Records for processing:
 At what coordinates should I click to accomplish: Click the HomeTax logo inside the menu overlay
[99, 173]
...
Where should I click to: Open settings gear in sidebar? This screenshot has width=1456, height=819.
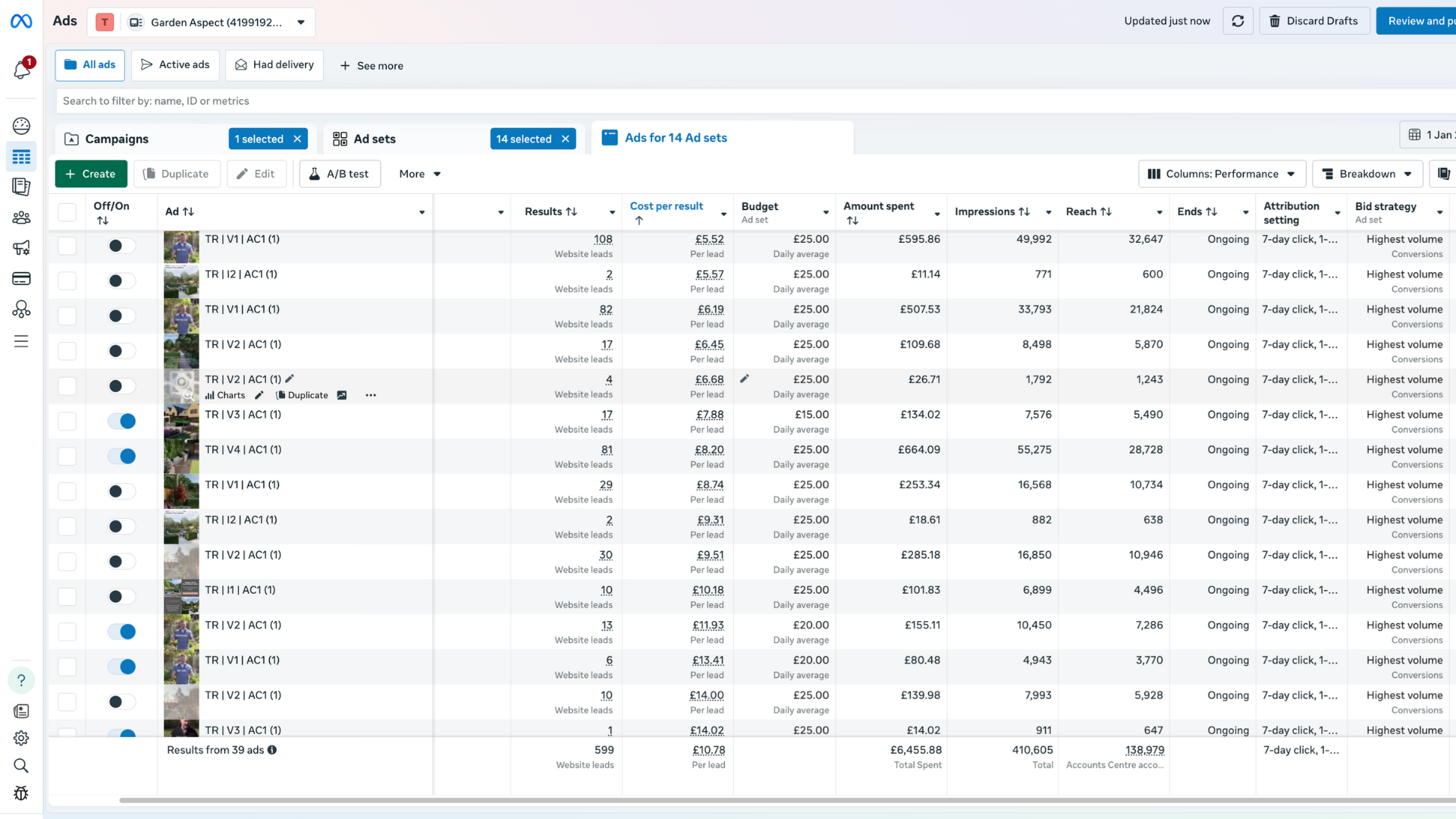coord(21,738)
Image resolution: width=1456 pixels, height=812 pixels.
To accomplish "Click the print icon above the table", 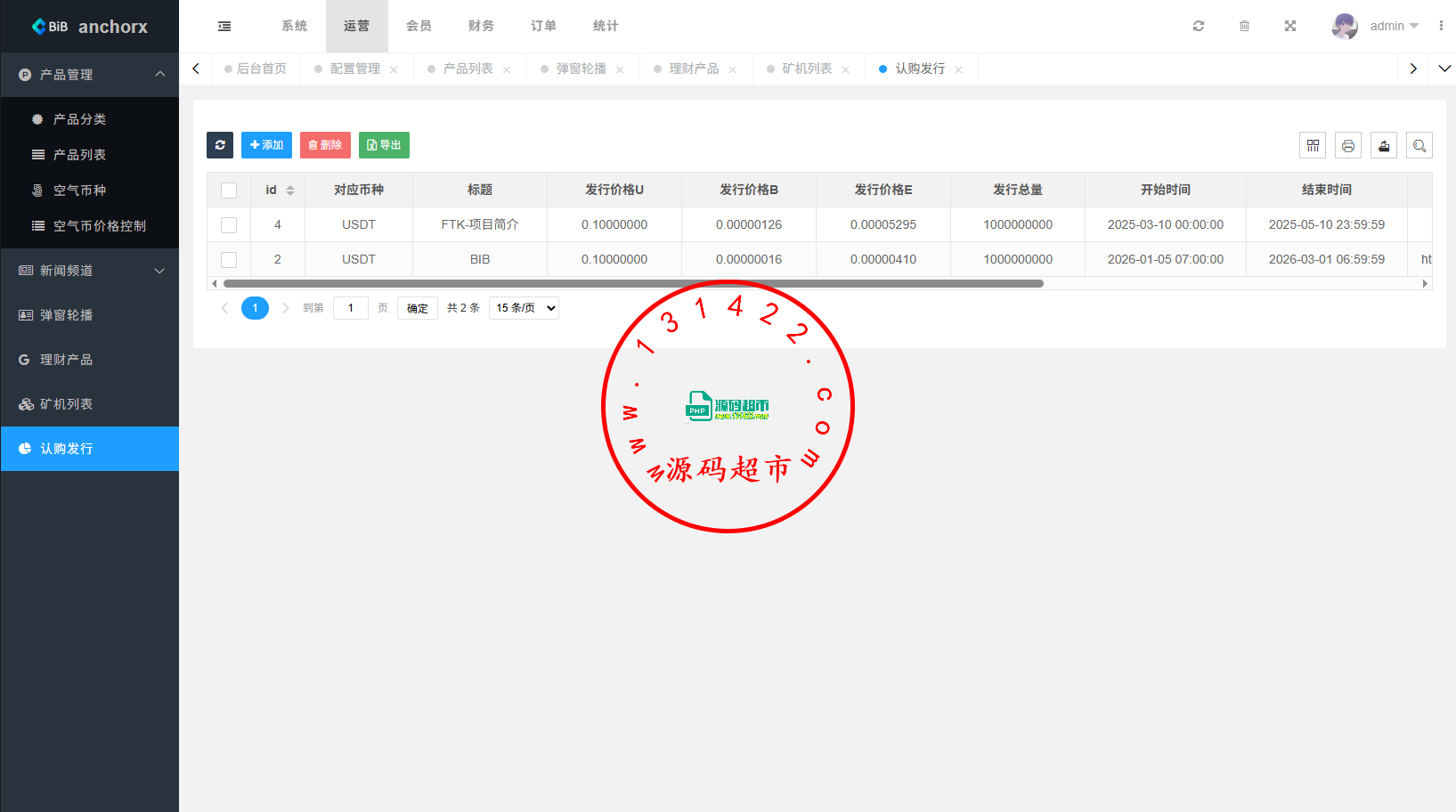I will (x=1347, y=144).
* * *
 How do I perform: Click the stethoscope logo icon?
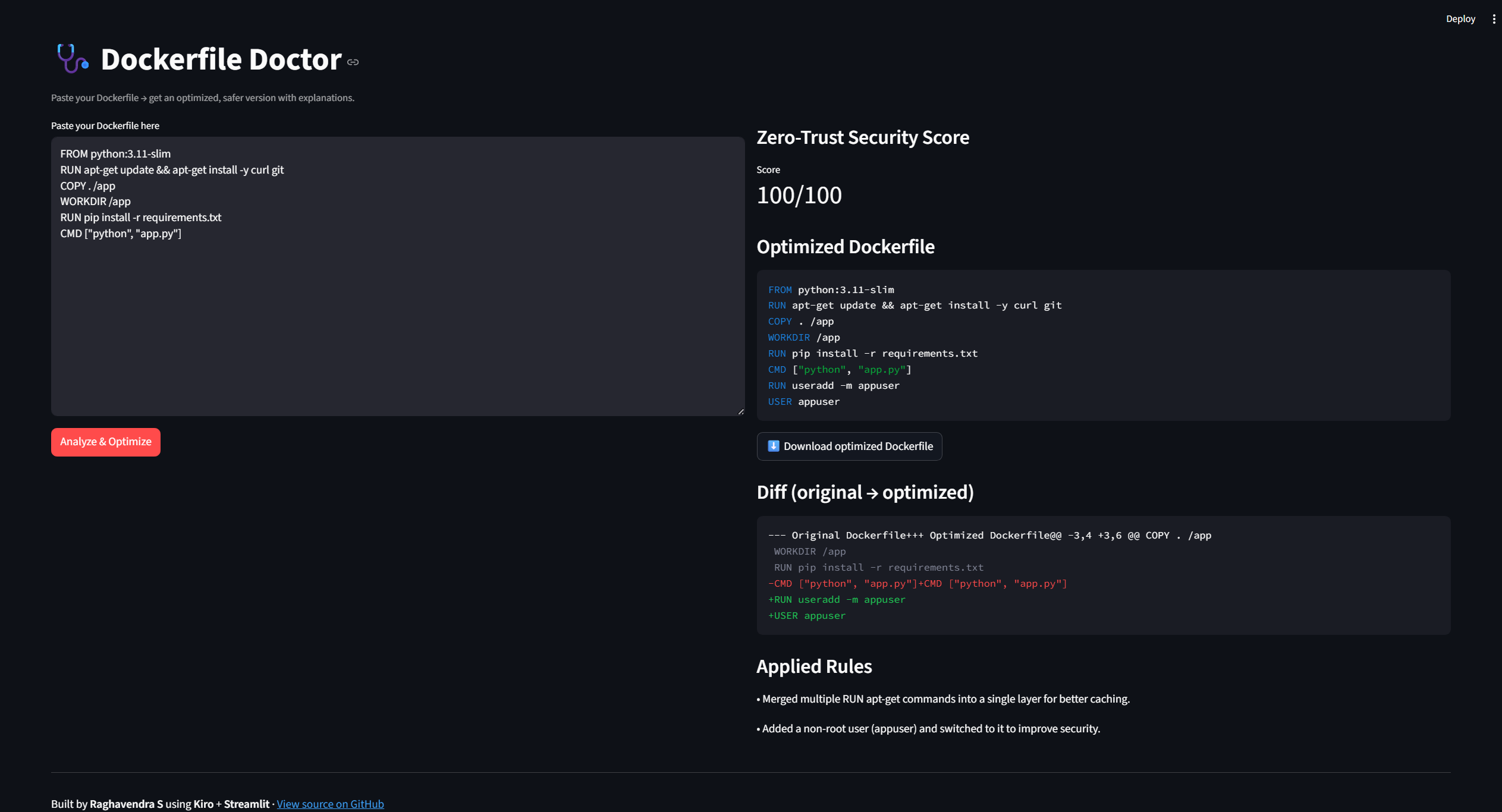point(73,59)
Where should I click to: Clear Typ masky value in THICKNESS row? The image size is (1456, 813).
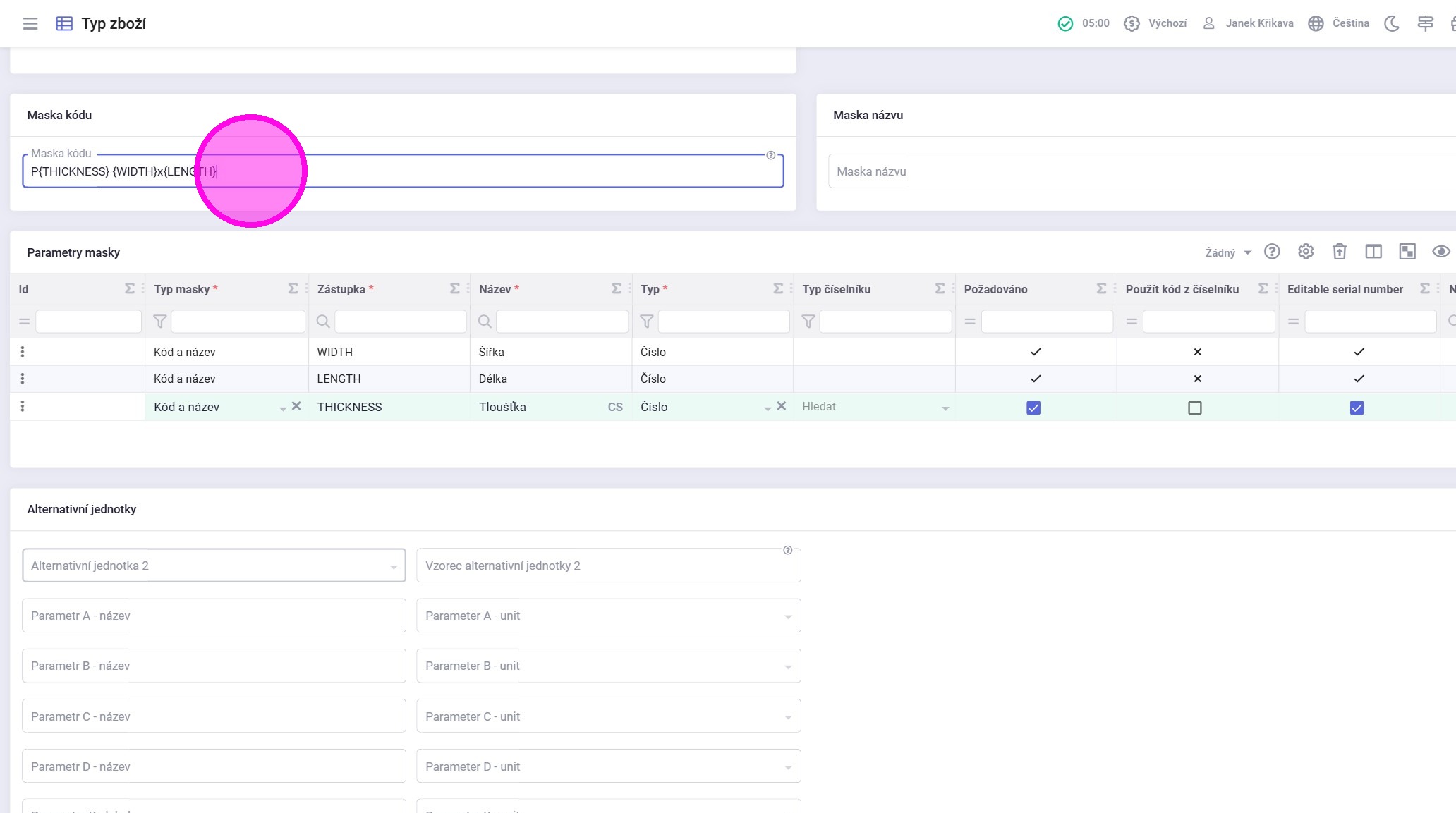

Task requirements: Word for word, repeat the lines above from the one with "How do I perform: Click" through the one with "Where should I click to: Clear", and nothing beyond them. Omit the pictures.

Written response:
 How do I perform: Click the stethoscope logo icon?
point(73,59)
Where should I click to: Clear Typ masky value in THICKNESS row? The image size is (1456, 813).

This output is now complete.